At this age, the EEG begins to resemble the adult EEG more closely, as the amount of underlying delta activity wanes completely (Fig. 27). The amplitude of the posterior dominant rhythm also declines gradually, although it remains higher than in adults throughout this period in many children. The mu rhythm reaches its maximum prominence at 15 to 16 yr, waning thereafter. Hyperventilation-related slowing is less pronounced, and the response to intermittent photic stimulation is mature, with a driving response occurring over the range 6- to 20-Hz stimulation.

Posterior Slow Waves Youth
Fig. 22. Six years. Posterior slow waves of youth; LUE, left under eye; RAE, right above eye.
Posterior Occipital Sharp Transients
Fig. 23. Six years. Hyperventilation—diffuse slowing; LUE, left under eye; RAE, right above eye.

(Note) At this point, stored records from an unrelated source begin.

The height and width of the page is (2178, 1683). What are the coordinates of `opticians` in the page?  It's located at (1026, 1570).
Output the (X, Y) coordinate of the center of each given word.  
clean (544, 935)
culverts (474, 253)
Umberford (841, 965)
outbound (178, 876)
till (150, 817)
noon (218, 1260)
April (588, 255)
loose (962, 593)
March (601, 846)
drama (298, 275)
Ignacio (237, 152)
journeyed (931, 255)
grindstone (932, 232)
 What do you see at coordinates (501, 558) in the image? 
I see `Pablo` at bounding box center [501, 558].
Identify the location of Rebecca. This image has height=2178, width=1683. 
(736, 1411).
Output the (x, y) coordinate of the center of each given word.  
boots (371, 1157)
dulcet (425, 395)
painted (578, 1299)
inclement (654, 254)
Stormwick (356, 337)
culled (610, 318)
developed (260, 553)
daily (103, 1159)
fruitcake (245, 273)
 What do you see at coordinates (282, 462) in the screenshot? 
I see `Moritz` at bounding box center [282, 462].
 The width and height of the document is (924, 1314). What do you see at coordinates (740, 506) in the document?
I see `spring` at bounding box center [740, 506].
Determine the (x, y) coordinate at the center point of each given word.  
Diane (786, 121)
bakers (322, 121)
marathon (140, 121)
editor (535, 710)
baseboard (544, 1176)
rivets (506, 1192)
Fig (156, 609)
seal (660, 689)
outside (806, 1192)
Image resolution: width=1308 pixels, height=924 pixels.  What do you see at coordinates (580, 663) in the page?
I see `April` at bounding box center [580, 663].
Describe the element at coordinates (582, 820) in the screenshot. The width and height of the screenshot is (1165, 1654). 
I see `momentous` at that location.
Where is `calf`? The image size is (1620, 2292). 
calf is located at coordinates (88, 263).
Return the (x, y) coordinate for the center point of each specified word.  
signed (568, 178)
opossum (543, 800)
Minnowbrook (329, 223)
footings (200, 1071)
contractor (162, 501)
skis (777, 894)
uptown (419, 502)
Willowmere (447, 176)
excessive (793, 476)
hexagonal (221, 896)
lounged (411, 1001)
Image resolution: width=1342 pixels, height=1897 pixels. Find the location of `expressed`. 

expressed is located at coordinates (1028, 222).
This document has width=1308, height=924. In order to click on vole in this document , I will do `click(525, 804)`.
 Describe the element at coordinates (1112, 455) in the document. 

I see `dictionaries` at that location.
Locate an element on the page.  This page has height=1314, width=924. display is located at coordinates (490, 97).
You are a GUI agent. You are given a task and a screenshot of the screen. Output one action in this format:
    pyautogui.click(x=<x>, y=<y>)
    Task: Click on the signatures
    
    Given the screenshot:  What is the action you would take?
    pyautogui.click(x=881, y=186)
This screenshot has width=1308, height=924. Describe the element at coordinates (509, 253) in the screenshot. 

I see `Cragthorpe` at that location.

Posterior Occipital Sharp Transients
Fig. 24. Nine years. Frontal theta. PHO-STM, photic stimulation; LUE, left under eye; RAE, right above eye.
Posterior Occipital Sharp Transients
Fig. 25. Twelve years. Mu rhythm on right, responds to movement of left hand; LUE, left under eye; RAE, right above eye.
Positive Occipital Sharp Transients
Fig. 26. Twelve years. Sleep—positive occipital sharp transients of sleep; LUE, left under eye; RAE, right above eye.
Posterior Occipital Sharp Transients
Fig. 27. Sixteen years. Awake EEG, little delta activity remains; LUE, left under eye; RAE, right above eye.

The drowsy pattern is now mature, with alpha dropout, and replacement with a low-voltage mixture of slow and fast activity. Prominent V waves remain, still sharper in contour than in adulthood, but less so than earlier in childhood. Spindles are mature. POSTS are abundant and mature. They may occur in semiregular runs and resemble an occipital rhythm. Fourteen- and/or 6-Hz positive sharp waves are not uncommon in sleep.